1. make temp table a_1 and load in several thousand rows of randomized data(to make sure you have enough randomized data to get trends without being too slow). make sure it has unique key.
2. make temp table a_2 with unique key from a_1 as a dependency, sequence regex_term column and data column.
3. make temp table r_1 as regex terms.
4. for each term in r_1, extract from a_1 into a_2.

Once these steps are complete, examine what data is left in temp table a_1. This should allow you to add more regexs to r_1 or to even see if the regex method will work.

Thank you, this makes sense. My question was actually more specifically on the metrics for evaluating: in this instance, you have mentioned “examine what data is left in temp table a_1”. Is this then examining the set of strings missed by the filter?
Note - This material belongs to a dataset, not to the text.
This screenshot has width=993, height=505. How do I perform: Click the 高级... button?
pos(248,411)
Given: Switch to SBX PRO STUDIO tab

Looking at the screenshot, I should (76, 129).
This we can certainly do, but we were wondering if there were further approaches to determining how to interrogate such missingness i.e. how we can characterize the subset of strings that are / aren’t mapped to evaluate it’s clinical utility?

A qualitative example would be to say, for example, researchers are unlikely to ever use the modifiers for visual acuity “20/20 + 1”, so we can instead just parse out the first bit to “20/20” and be done (for vision researchers reading this, I’m not saying this is the case!). Are there best practices for doing this type of thing, or similar, systematically?

It may be that there are no standardized approaches to this, just wanted to check!

Yes, exactly!

This question seems it would be better answered by someone whom works with optometry data as I do not know that domain.